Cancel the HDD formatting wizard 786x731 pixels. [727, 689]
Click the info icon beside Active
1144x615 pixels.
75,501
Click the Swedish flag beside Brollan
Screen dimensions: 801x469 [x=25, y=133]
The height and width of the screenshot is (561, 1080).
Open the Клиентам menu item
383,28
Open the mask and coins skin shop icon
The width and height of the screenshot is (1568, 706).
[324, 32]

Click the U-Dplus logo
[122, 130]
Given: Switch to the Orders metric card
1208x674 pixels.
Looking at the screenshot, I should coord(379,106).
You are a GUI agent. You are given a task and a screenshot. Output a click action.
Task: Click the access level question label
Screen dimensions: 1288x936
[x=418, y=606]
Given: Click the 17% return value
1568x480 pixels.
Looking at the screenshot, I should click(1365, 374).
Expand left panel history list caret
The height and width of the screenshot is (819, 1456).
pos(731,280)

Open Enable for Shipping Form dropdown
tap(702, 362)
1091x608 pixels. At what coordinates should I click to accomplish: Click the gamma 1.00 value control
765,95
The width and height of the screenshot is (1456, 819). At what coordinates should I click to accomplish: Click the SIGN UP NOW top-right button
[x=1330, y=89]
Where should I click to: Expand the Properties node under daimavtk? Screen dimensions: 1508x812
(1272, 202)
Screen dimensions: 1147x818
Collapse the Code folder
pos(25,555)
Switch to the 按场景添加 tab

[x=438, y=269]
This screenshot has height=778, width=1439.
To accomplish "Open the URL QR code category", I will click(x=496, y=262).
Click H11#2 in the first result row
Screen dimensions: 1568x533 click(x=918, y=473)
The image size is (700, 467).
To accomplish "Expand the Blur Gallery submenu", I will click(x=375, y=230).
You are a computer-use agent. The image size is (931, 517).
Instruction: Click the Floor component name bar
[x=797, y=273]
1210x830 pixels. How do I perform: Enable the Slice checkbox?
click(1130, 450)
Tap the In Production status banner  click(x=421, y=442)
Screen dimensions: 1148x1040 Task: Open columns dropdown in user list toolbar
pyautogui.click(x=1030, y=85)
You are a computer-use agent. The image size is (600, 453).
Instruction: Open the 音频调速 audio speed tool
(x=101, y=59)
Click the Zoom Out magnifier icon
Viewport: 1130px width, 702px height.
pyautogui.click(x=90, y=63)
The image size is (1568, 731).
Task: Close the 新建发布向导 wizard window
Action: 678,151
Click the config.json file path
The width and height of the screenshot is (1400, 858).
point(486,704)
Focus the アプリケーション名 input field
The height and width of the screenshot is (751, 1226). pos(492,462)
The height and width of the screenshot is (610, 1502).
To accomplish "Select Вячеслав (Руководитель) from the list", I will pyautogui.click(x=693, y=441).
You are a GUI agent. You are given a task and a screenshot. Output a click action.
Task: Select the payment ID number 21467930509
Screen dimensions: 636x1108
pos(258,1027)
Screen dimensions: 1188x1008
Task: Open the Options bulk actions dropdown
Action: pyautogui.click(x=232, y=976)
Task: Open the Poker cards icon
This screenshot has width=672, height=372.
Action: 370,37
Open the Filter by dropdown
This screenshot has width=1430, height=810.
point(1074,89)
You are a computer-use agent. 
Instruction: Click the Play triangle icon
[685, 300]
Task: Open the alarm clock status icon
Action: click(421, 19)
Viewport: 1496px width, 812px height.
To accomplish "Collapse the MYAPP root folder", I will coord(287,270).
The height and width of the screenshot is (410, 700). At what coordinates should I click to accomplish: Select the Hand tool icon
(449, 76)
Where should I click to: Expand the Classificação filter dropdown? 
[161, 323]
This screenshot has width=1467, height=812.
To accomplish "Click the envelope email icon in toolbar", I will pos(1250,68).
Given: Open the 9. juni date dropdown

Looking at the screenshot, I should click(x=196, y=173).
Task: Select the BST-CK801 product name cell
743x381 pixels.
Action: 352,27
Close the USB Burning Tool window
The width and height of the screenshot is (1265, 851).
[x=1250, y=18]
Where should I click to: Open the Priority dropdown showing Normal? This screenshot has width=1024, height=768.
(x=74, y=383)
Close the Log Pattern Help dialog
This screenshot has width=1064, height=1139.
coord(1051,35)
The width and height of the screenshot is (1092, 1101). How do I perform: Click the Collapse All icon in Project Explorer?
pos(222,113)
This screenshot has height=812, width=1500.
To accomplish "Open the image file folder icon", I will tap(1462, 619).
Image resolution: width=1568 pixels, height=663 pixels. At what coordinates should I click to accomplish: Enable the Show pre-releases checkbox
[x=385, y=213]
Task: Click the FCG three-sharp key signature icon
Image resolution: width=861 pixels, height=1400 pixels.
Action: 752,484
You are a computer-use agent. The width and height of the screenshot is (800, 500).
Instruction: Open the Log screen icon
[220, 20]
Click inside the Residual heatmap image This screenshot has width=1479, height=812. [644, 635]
----
» **Exercise**: Please rewrite the entries above with every "Instruction" changed to "Command" and everything else left as it is.

» **Solved problem**:
Cancel the HDD formatting wizard 786x731 pixels. [727, 689]
Click the info icon beside Active
1144x615 pixels.
75,501
Click the Swedish flag beside Brollan
Screen dimensions: 801x469 [x=25, y=133]
The height and width of the screenshot is (561, 1080).
Open the Клиентам menu item
383,28
Open the mask and coins skin shop icon
The width and height of the screenshot is (1568, 706).
[324, 32]

Click the U-Dplus logo
[122, 130]
Given: Switch to the Orders metric card
1208x674 pixels.
Looking at the screenshot, I should coord(379,106).
You are a GUI agent. You are given a task and a screenshot. Output a click action.
Task: Click the access level question label
Screen dimensions: 1288x936
[x=418, y=606]
Given: Click the 17% return value
1568x480 pixels.
Looking at the screenshot, I should click(1365, 374).
Expand left panel history list caret
The height and width of the screenshot is (819, 1456).
pos(731,280)

Open Enable for Shipping Form dropdown
tap(702, 362)
1091x608 pixels. At what coordinates should I click to accomplish: Click the gamma 1.00 value control
765,95
The width and height of the screenshot is (1456, 819). At what coordinates should I click to accomplish: Click the SIGN UP NOW top-right button
[x=1330, y=89]
Where should I click to: Expand the Properties node under daimavtk? Screen dimensions: 1508x812
(1272, 202)
Screen dimensions: 1147x818
Collapse the Code folder
pos(25,555)
Switch to the 按场景添加 tab

[x=438, y=269]
This screenshot has height=778, width=1439.
To accomplish "Open the URL QR code category", I will click(x=496, y=262).
Click H11#2 in the first result row
Screen dimensions: 1568x533 click(x=918, y=473)
The image size is (700, 467).
To accomplish "Expand the Blur Gallery submenu", I will click(x=375, y=230).
You are a computer-use agent. The image size is (931, 517).
Command: Click the Floor component name bar
[x=797, y=273]
1210x830 pixels. How do I perform: Enable the Slice checkbox?
click(1130, 450)
Tap the In Production status banner  click(x=421, y=442)
Screen dimensions: 1148x1040 Task: Open columns dropdown in user list toolbar
pyautogui.click(x=1030, y=85)
You are a computer-use agent. The image size is (600, 453).
Command: Open the 音频调速 audio speed tool
(x=101, y=59)
Click the Zoom Out magnifier icon
Viewport: 1130px width, 702px height.
pyautogui.click(x=90, y=63)
The image size is (1568, 731).
Task: Close the 新建发布向导 wizard window
Action: 678,151
Click the config.json file path
The width and height of the screenshot is (1400, 858).
point(486,704)
Focus the アプリケーション名 input field
The height and width of the screenshot is (751, 1226). pos(492,462)
The height and width of the screenshot is (610, 1502).
To accomplish "Select Вячеслав (Руководитель) from the list", I will pyautogui.click(x=693, y=441).
You are a GUI agent. You are given a task and a screenshot. Output a click action.
Task: Select the payment ID number 21467930509
Screen dimensions: 636x1108
pos(258,1027)
Screen dimensions: 1188x1008
Task: Open the Options bulk actions dropdown
Action: pyautogui.click(x=232, y=976)
Task: Open the Poker cards icon
This screenshot has width=672, height=372.
Action: 370,37
Open the Filter by dropdown
This screenshot has width=1430, height=810.
point(1074,89)
You are a computer-use agent. 
Command: Click the Play triangle icon
[685, 300]
Task: Open the alarm clock status icon
Action: click(421, 19)
Viewport: 1496px width, 812px height.
To accomplish "Collapse the MYAPP root folder", I will coord(287,270).
The height and width of the screenshot is (410, 700). At what coordinates should I click to accomplish: Select the Hand tool icon
(449, 76)
Where should I click to: Expand the Classificação filter dropdown? 
[161, 323]
This screenshot has width=1467, height=812.
To accomplish "Click the envelope email icon in toolbar", I will pos(1250,68).
Given: Open the 9. juni date dropdown

Looking at the screenshot, I should click(x=196, y=173).
Task: Select the BST-CK801 product name cell
743x381 pixels.
Action: 352,27
Close the USB Burning Tool window
The width and height of the screenshot is (1265, 851).
[x=1250, y=18]
Where should I click to: Open the Priority dropdown showing Normal? This screenshot has width=1024, height=768.
(x=74, y=383)
Close the Log Pattern Help dialog
This screenshot has width=1064, height=1139.
coord(1051,35)
The width and height of the screenshot is (1092, 1101). How do I perform: Click the Collapse All icon in Project Explorer?
pos(222,113)
This screenshot has height=812, width=1500.
To accomplish "Open the image file folder icon", I will tap(1462, 619).
Image resolution: width=1568 pixels, height=663 pixels. At what coordinates should I click to accomplish: Enable the Show pre-releases checkbox
[x=385, y=213]
Task: Click the FCG three-sharp key signature icon
Image resolution: width=861 pixels, height=1400 pixels.
Action: 752,484
You are a computer-use agent. The width and height of the screenshot is (800, 500).
Command: Open the Log screen icon
[220, 20]
Click inside the Residual heatmap image This screenshot has width=1479, height=812. [644, 635]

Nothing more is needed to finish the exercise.